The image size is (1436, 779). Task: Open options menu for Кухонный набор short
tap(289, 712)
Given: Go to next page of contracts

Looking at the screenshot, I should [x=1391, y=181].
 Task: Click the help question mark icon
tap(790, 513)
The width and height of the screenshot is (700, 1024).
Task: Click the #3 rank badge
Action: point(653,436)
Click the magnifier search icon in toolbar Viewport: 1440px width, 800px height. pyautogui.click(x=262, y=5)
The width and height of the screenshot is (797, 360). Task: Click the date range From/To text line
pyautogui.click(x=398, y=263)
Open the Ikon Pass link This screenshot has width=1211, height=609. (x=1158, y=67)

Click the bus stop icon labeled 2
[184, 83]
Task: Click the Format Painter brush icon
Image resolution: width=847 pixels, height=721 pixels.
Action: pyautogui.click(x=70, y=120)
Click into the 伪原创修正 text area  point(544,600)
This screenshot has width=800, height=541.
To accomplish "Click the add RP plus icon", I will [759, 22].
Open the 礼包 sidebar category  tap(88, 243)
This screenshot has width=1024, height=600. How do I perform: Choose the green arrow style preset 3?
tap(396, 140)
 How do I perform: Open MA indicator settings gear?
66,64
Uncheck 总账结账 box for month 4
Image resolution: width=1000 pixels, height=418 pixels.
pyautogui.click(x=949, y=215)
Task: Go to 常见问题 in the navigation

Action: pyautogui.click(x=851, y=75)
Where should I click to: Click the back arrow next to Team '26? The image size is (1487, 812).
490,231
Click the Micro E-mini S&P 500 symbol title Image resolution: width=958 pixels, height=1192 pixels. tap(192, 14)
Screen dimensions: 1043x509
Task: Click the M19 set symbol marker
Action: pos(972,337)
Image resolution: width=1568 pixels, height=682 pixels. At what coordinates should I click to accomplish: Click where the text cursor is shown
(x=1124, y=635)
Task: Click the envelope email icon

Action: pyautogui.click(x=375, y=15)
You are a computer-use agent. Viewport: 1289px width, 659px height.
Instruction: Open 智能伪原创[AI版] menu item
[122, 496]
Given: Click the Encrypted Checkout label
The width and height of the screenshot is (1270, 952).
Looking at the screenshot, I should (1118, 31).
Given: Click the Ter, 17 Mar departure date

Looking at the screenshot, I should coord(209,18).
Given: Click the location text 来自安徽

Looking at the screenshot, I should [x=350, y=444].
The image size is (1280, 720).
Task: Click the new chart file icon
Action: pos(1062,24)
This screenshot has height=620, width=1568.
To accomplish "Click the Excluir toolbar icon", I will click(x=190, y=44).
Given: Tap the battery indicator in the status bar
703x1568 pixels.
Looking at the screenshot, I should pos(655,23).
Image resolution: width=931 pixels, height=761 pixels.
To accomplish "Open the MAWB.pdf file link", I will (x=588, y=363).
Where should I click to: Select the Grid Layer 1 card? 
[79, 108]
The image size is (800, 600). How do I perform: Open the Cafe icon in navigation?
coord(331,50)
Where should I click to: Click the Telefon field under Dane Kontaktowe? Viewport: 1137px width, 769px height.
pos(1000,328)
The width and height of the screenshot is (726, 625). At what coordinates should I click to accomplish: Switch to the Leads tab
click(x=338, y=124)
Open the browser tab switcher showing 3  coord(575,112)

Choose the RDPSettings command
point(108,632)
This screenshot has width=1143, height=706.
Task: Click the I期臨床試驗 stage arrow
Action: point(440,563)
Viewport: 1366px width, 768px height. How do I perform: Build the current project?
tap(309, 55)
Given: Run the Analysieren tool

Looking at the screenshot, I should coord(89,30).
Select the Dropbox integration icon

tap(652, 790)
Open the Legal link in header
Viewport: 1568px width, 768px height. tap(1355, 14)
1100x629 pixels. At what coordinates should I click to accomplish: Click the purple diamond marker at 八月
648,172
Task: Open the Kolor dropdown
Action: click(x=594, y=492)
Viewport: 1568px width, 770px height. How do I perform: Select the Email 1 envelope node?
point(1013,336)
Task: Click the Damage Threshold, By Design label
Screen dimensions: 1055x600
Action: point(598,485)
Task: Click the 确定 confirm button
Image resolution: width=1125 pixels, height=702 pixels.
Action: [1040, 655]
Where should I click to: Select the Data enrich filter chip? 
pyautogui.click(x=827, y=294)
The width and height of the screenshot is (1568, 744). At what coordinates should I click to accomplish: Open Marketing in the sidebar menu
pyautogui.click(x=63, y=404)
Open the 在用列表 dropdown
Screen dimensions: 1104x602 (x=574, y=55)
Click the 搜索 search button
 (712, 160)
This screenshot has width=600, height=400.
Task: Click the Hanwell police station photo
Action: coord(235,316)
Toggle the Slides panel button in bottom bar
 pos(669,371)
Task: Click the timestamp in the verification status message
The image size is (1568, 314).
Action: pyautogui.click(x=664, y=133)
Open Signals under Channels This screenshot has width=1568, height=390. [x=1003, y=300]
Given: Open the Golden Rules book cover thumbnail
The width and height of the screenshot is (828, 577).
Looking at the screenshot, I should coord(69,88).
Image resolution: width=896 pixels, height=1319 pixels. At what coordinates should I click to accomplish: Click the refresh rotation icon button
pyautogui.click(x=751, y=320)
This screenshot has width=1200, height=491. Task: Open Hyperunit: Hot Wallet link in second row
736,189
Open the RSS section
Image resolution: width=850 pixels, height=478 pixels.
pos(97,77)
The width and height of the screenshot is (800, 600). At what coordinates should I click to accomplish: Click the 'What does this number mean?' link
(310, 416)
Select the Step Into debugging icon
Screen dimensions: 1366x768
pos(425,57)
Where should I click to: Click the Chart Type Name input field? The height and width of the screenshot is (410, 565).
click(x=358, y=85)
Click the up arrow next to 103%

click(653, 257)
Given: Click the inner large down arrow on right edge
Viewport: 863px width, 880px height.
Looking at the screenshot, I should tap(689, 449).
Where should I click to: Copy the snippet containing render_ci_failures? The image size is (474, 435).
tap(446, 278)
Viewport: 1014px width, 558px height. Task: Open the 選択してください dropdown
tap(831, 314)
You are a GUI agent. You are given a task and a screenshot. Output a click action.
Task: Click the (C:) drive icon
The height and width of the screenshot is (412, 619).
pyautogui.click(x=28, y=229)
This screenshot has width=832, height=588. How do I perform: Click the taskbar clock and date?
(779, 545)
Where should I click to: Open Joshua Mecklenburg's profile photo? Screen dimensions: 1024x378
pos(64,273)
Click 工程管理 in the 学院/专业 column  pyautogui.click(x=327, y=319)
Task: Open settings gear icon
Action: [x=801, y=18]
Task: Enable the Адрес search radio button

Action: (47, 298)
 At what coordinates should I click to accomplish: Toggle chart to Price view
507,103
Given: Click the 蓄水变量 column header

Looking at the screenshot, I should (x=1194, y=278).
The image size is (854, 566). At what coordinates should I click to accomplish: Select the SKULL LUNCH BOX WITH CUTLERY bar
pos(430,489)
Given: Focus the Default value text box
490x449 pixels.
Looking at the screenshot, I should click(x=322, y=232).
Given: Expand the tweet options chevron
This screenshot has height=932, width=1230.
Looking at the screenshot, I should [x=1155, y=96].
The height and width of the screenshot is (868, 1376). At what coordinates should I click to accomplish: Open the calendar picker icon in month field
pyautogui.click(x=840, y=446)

= REQUIRED ACTION =
All of the data above must be set down again exactly.

= EXPECTED ANSWER =
The image size is (1436, 779). Task: Open options menu for Кухонный набор short
tap(289, 712)
Given: Go to next page of contracts

Looking at the screenshot, I should [x=1391, y=181].
 Task: Click the help question mark icon
tap(790, 513)
The width and height of the screenshot is (700, 1024).
Task: Click the #3 rank badge
Action: point(653,436)
Click the magnifier search icon in toolbar Viewport: 1440px width, 800px height. pyautogui.click(x=262, y=5)
The width and height of the screenshot is (797, 360). Task: Click the date range From/To text line
pyautogui.click(x=398, y=263)
Open the Ikon Pass link This screenshot has width=1211, height=609. (x=1158, y=67)

Click the bus stop icon labeled 2
[184, 83]
Task: Click the Format Painter brush icon
Image resolution: width=847 pixels, height=721 pixels.
Action: pyautogui.click(x=70, y=120)
Click into the 伪原创修正 text area  point(544,600)
This screenshot has width=800, height=541.
To accomplish "Click the add RP plus icon", I will [759, 22].
Open the 礼包 sidebar category  tap(88, 243)
This screenshot has width=1024, height=600. How do I perform: Choose the green arrow style preset 3?
tap(396, 140)
 How do I perform: Open MA indicator settings gear?
66,64
Uncheck 总账结账 box for month 4
Image resolution: width=1000 pixels, height=418 pixels.
pyautogui.click(x=949, y=215)
Task: Go to 常见问题 in the navigation

Action: pyautogui.click(x=851, y=75)
Where should I click to: Click the back arrow next to Team '26? The image size is (1487, 812).
490,231
Click the Micro E-mini S&P 500 symbol title Image resolution: width=958 pixels, height=1192 pixels. tap(192, 14)
Screen dimensions: 1043x509
Task: Click the M19 set symbol marker
Action: pos(972,337)
Image resolution: width=1568 pixels, height=682 pixels. At what coordinates should I click to accomplish: Click where the text cursor is shown
(x=1124, y=635)
Task: Click the envelope email icon

Action: pyautogui.click(x=375, y=15)
You are a computer-use agent. Viewport: 1289px width, 659px height.
Instruction: Open 智能伪原创[AI版] menu item
[122, 496]
Given: Click the Encrypted Checkout label
The width and height of the screenshot is (1270, 952).
Looking at the screenshot, I should (1118, 31).
Given: Click the Ter, 17 Mar departure date

Looking at the screenshot, I should coord(209,18).
Given: Click the location text 来自安徽

Looking at the screenshot, I should [x=350, y=444].
The image size is (1280, 720).
Task: Click the new chart file icon
Action: pos(1062,24)
This screenshot has height=620, width=1568.
To accomplish "Click the Excluir toolbar icon", I will click(x=190, y=44).
Given: Tap the battery indicator in the status bar
703x1568 pixels.
Looking at the screenshot, I should pos(655,23).
Image resolution: width=931 pixels, height=761 pixels.
To accomplish "Open the MAWB.pdf file link", I will (x=588, y=363).
Where should I click to: Select the Grid Layer 1 card? 
[79, 108]
The image size is (800, 600). How do I perform: Open the Cafe icon in navigation?
coord(331,50)
Where should I click to: Click the Telefon field under Dane Kontaktowe? Viewport: 1137px width, 769px height.
pos(1000,328)
The width and height of the screenshot is (726, 625). At what coordinates should I click to accomplish: Switch to the Leads tab
click(x=338, y=124)
Open the browser tab switcher showing 3  coord(575,112)

Choose the RDPSettings command
point(108,632)
This screenshot has width=1143, height=706.
Task: Click the I期臨床試驗 stage arrow
Action: point(440,563)
Viewport: 1366px width, 768px height. How do I perform: Build the current project?
tap(309, 55)
Given: Run the Analysieren tool

Looking at the screenshot, I should coord(89,30).
Select the Dropbox integration icon

tap(652, 790)
Open the Legal link in header
Viewport: 1568px width, 768px height. tap(1355, 14)
1100x629 pixels. At what coordinates should I click to accomplish: Click the purple diamond marker at 八月
648,172
Task: Open the Kolor dropdown
Action: click(x=594, y=492)
Viewport: 1568px width, 770px height. How do I perform: Select the Email 1 envelope node?
point(1013,336)
Task: Click the Damage Threshold, By Design label
Screen dimensions: 1055x600
Action: point(598,485)
Task: Click the 确定 confirm button
Image resolution: width=1125 pixels, height=702 pixels.
Action: [1040, 655]
Where should I click to: Select the Data enrich filter chip? 
pyautogui.click(x=827, y=294)
The width and height of the screenshot is (1568, 744). At what coordinates should I click to accomplish: Open Marketing in the sidebar menu
pyautogui.click(x=63, y=404)
Open the 在用列表 dropdown
Screen dimensions: 1104x602 (x=574, y=55)
Click the 搜索 search button
 (712, 160)
This screenshot has width=600, height=400.
Task: Click the Hanwell police station photo
Action: coord(235,316)
Toggle the Slides panel button in bottom bar
 pos(669,371)
Task: Click the timestamp in the verification status message
The image size is (1568, 314).
Action: pyautogui.click(x=664, y=133)
Open Signals under Channels This screenshot has width=1568, height=390. [x=1003, y=300]
Given: Open the Golden Rules book cover thumbnail
The width and height of the screenshot is (828, 577).
Looking at the screenshot, I should coord(69,88).
Image resolution: width=896 pixels, height=1319 pixels. At what coordinates should I click to accomplish: Click the refresh rotation icon button
pyautogui.click(x=751, y=320)
This screenshot has width=1200, height=491. Task: Open Hyperunit: Hot Wallet link in second row
736,189
Open the RSS section
Image resolution: width=850 pixels, height=478 pixels.
pos(97,77)
The width and height of the screenshot is (800, 600). At what coordinates should I click to accomplish: Click the 'What does this number mean?' link
(310, 416)
Select the Step Into debugging icon
Screen dimensions: 1366x768
pos(425,57)
Where should I click to: Click the Chart Type Name input field? The height and width of the screenshot is (410, 565).
click(x=358, y=85)
Click the up arrow next to 103%

click(653, 257)
Given: Click the inner large down arrow on right edge
Viewport: 863px width, 880px height.
Looking at the screenshot, I should tap(689, 449).
Where should I click to: Copy the snippet containing render_ci_failures? The image size is (474, 435).
tap(446, 278)
Viewport: 1014px width, 558px height. Task: Open the 選択してください dropdown
tap(831, 314)
You are a GUI agent. You are given a task and a screenshot. Output a click action.
Task: Click the (C:) drive icon
The height and width of the screenshot is (412, 619).
pyautogui.click(x=28, y=229)
This screenshot has width=832, height=588. How do I perform: Click the taskbar clock and date?
(779, 545)
Where should I click to: Open Joshua Mecklenburg's profile photo? Screen dimensions: 1024x378
pos(64,273)
Click 工程管理 in the 学院/专业 column  pyautogui.click(x=327, y=319)
Task: Open settings gear icon
Action: [x=801, y=18]
Task: Enable the Адрес search radio button

Action: (47, 298)
 At what coordinates should I click to accomplish: Toggle chart to Price view
507,103
Given: Click the 蓄水变量 column header

Looking at the screenshot, I should (x=1194, y=278).
The image size is (854, 566). At what coordinates should I click to accomplish: Select the SKULL LUNCH BOX WITH CUTLERY bar
pos(430,489)
Given: Focus the Default value text box
490x449 pixels.
Looking at the screenshot, I should click(x=322, y=232).
Given: Expand the tweet options chevron
This screenshot has height=932, width=1230.
Looking at the screenshot, I should [x=1155, y=96].
The height and width of the screenshot is (868, 1376). At what coordinates should I click to accomplish: Open the calendar picker icon in month field
pyautogui.click(x=840, y=446)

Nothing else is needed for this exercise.